Franchisor Stability Risks
Start HereDisclosure of Franchisor's Financial Instability
High Risk
Explanation
The franchisor’s audited financial statements reveal significant financial weakness. The company has a history of substantial net losses, an accumulated deficit of over $923,000, and negative stockholders' equity of over $673,000 as of year-end 2024. The auditor's report includes a “going concern” note, indicating doubt about its ability to continue operating without additional funding. This financial instability could impair its ability to support you.
Potential Mitigations
- A franchise accountant must review the financials, including the going concern note and the significant 'due to related party' liability.
- It is crucial to understand with your financial advisor how the company plans to fund its operations and support obligations going forward.
- Your attorney should discuss the implications of this financial weakness on the franchisor's ability to fulfill its contractual duties.
High Franchisee Turnover
Low Risk
Explanation
This specific risk was not identified in the FDD package. Item 20 shows a young system with no terminations, non-renewals, or other cessations. While currently positive, franchisee turnover is a critical indicator of system health. High rates can signal underlying problems with profitability, support, or the business model. For a new system like this, monitoring these numbers in future FDDs is essential to assess long-term viability and franchisee satisfaction.
Potential Mitigations
- When evaluating any franchise, your accountant should help you calculate the annual turnover rate from Item 20 data.
- Speaking with former franchisees listed in Item 20 is a crucial due diligence step a business advisor can help you prepare for.
- Your attorney can help you understand the potential reasons for franchisee turnover and what they might signify.
Rapid System Growth
Low Risk
Explanation
This specific risk was not identified in the FDD package. While the system is growing, the rate of expansion from one to nine outlets over three years does not appear to be so rapid as to risk outstripping the franchisor's support capabilities at this time. However, this should be monitored in conjunction with the franchisor's weak financial condition, which could make scaling support difficult in the future.
Potential Mitigations
- Engaging a business advisor can help you question a franchisor about its plans to scale support infrastructure alongside unit growth.

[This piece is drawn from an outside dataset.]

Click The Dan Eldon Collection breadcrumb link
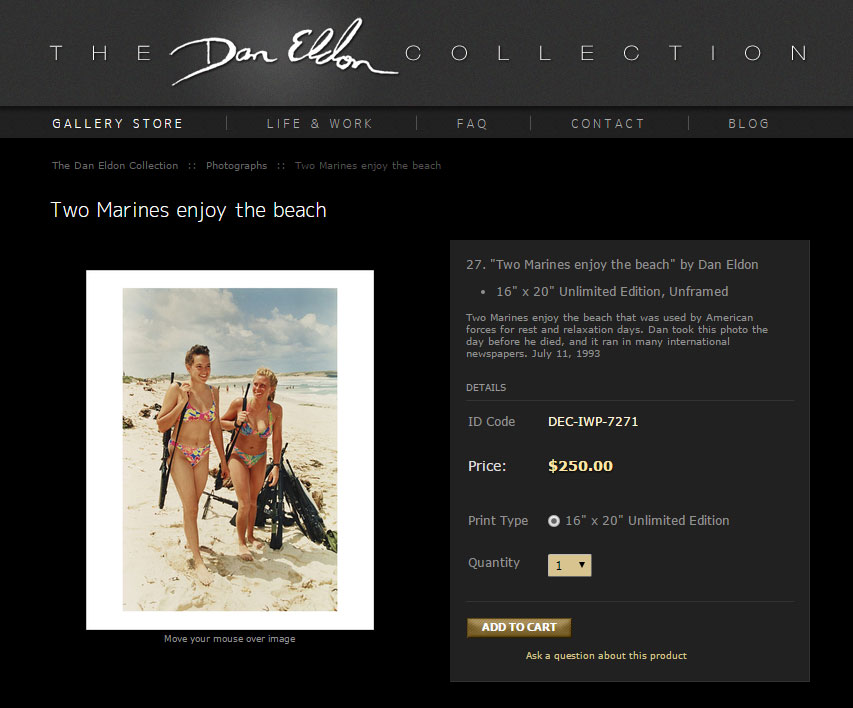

- Your accountant should review the franchisor's financials to assess if they have the resources to support future growth.
- It is wise to ask existing franchisees about the current quality and responsiveness of the support they receive.
New/Unproven Franchise System
High Risk
Explanation
The franchisor, BooXkeeping Franchise, Inc. (BooXkeeping), only began offering franchises in 2020 and the system is very small, with only nine franchised outlets operating at the end of 2024. This limited history means the business model's success for franchisees is not well-established. This risk is amplified by the company's significant financial weakness, as disclosed in Item 21. Investing in an unproven system carries higher uncertainty regarding long-term viability and support.
Potential Mitigations
- A business advisor can help you conduct extensive due diligence on the long-term viability of the business model.
- It is critical to speak with the earliest franchisees listed in Item 20 to understand their experience with the developing system.
- Your accountant must carefully assess the franchisor's capitalization and financial plans to support the new system.
Possible Fad Business
Low Risk
Explanation
This specific risk was not identified in the FDD package. Bookkeeping is a fundamental and established professional service with consistent demand from the small business community. The business model is not based on a short-term trend or novelty, suggesting a lower risk of becoming a fad.
Potential Mitigations
- A business advisor can help you assess the long-term market demand for any franchise's products or services in your local area.
- Investigating a franchisor's plans for innovation and adaptation to market changes is a prudent step.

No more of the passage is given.